Flooding in February wiped out many whitebait huts and stands in the South at the start of the year, so when whitebaiting begins today, many in the South will be playing catch-up, Southland Recreational Whitebaiters Association president Roger McNaughton says.

McNaughton said many people had been hesitant to invest time in repairing flood damage due to contentious Department of Conservation whitebait management consultation that closed on March 16.

And then, of course, he said, weeks later Covid-19 brought the country to a standstill.

"I think in the last couple of weeks there's been a bit of a panic for people to get their stands and everything in order to start the season," he said.
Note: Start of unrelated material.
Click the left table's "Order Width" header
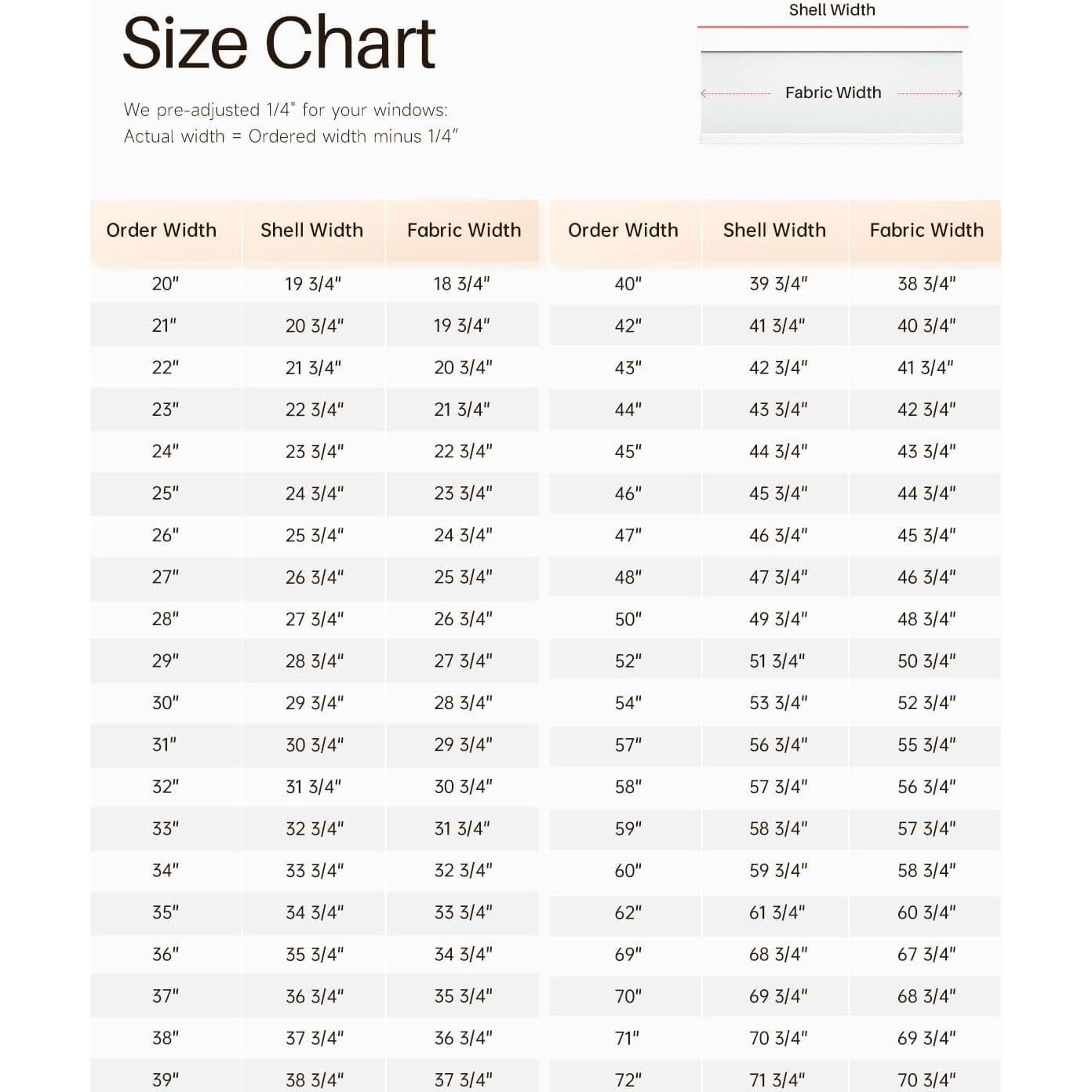Viewport: 1092px width, 1092px height. (162, 230)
The 69-year-old, who lives east of Invercargill and whitebaits on Titiroa Creek said he keeps some of his haul for himself, but "we have a lot of friends".

"It's just a way of life and it's a pretty relaxing way to spend some time," he said.

The Department of Conservation was not immediately available for comment yesterday, but the whitebait consultation it held earlier this year proved controversial.

The regulations for whitebait fishing would not change for the 2020 season, the department said on its website.

The season is open between today and November 30 (inclusive) across New Zealand except the West Coast of the South Island and the Chatham Islands.

Fish and Game Otago Dunedin councillor Colin Weatherall said he hoped — now that the weather had settled a little bit — there would be some bait running, though there was "not traditionally a lot on the east coast in the early part of the season".

"But as the season goes on, hopefully there's a little bit to be shared around."

While the Waikouaiti River and parts of Southland could get busy at the start of the season, the East Coast, and the Taieri, where he fished, was not usually busy to start.


Weatherall said he would not make it out today, but "maybe Sunday".